SMMT chief executive Mike Hawes said: “VED upheaval, regulatory changes and confusion over diesel have all made their mark on the market this year, so it’s good to see plug-in registrations buck the trend. “Demand is still far from the levels needed to offset losses elsewhere, however, and is making the government’s decision to remove purchase incentives even more baffling.”
Hawes said that the government’s ambitions to increase sales of alternatively fuelled vehicles required “world-class incentives”. He continued: “Even before the cuts to the grant, those ambitions were challenging. We need policies that encourage rather than confuse.

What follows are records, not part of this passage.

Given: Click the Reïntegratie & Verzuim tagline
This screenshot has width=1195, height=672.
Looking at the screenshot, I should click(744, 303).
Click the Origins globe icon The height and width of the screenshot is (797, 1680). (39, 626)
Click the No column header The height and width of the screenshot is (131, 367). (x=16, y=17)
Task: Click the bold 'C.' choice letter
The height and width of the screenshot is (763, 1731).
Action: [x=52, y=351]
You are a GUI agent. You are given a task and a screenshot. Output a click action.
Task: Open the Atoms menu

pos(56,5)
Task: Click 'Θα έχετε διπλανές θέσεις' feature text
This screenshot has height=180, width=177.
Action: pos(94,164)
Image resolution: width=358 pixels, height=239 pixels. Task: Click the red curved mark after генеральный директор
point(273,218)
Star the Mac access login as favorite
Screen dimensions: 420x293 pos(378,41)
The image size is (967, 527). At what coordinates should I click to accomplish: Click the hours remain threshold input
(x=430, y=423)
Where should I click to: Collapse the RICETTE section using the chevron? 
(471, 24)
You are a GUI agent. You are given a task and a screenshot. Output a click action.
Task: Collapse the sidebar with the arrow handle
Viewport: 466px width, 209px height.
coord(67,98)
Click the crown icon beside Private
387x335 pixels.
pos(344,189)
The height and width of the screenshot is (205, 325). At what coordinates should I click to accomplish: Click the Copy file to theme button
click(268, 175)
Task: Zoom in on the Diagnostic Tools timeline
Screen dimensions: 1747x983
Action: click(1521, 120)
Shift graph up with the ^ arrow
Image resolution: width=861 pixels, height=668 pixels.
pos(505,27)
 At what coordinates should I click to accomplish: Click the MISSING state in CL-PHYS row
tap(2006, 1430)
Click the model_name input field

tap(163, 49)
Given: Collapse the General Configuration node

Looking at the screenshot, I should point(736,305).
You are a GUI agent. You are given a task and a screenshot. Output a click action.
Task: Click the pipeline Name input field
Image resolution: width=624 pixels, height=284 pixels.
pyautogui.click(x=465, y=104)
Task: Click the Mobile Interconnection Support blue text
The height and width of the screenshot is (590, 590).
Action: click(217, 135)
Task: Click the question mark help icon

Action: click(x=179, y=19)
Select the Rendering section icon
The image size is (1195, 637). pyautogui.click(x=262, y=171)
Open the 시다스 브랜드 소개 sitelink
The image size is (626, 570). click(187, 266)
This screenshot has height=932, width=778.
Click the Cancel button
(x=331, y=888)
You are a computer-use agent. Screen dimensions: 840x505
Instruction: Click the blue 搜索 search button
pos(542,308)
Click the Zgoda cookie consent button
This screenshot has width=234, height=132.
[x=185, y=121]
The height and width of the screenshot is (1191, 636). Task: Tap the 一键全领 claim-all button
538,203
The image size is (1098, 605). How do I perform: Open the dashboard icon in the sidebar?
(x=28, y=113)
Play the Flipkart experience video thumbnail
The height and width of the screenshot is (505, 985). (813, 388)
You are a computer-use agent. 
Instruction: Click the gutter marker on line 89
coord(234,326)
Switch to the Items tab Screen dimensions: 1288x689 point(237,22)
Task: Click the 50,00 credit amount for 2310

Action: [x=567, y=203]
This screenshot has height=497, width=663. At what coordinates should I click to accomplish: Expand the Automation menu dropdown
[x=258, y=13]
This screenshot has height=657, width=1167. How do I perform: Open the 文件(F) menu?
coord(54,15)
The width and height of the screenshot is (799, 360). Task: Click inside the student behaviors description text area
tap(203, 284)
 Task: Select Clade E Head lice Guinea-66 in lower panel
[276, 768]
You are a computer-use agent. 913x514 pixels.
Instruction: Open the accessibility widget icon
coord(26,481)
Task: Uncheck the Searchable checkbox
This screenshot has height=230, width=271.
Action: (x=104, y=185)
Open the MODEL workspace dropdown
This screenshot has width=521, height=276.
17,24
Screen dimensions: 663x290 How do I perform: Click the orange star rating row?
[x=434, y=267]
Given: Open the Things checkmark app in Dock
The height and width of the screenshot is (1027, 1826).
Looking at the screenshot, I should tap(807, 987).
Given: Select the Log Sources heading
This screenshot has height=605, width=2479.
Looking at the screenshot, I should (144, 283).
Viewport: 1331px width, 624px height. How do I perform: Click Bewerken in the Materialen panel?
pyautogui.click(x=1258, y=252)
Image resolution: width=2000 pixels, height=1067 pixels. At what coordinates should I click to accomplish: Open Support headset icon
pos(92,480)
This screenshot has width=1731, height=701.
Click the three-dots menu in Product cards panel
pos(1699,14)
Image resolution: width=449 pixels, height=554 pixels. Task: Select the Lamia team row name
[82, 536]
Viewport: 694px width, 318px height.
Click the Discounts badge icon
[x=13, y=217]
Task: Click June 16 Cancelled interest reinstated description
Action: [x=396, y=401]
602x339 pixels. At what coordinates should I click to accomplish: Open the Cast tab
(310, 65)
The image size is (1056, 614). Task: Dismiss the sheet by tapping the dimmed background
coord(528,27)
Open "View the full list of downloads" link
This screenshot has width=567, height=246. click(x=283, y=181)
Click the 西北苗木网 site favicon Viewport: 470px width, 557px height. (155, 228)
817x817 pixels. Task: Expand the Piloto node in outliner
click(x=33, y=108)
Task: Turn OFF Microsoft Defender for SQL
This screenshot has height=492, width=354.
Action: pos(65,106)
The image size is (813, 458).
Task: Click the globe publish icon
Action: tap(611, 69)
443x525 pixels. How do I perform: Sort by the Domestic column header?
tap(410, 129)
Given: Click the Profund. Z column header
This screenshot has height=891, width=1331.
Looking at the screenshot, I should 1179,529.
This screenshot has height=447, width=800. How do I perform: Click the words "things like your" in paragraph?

“The government’s forthcoming review of WLTP’s impact on taxation must ensure that buyers of the latest, cleanest cars are not unfairly penalised, else we will see older, more polluting cars remain on the road for longer.”
Commenting on the market figures, Lex Autolease head of consultancy Ashley Barnett said: “October’s decline is not unexpected. As it stands, company car drivers who renew now are doing so without knowing the tax consequence beyond 2021.
“It is positive that more clarity will come in the spring, but the uncertainty in the interim will make it difficult for drivers and fleet decision-makers to commit to fleet replacements.” Barnett said Lex recommends that fleet operators consider extending existing agreements until the outcome of the WLTP consultation is known, or elect for an interim three-year replacement cycle.
He added: “Alternatively, employees may decide that company cars are unattractive in light of this tax uncertainty, the unintended consequence being that many may be pushed towards a less-regulated grey fleet environment. “In this scenario, higher emissions and safety issues create new challenges, and progress against the government’s Road to Zero strategy is slowed.”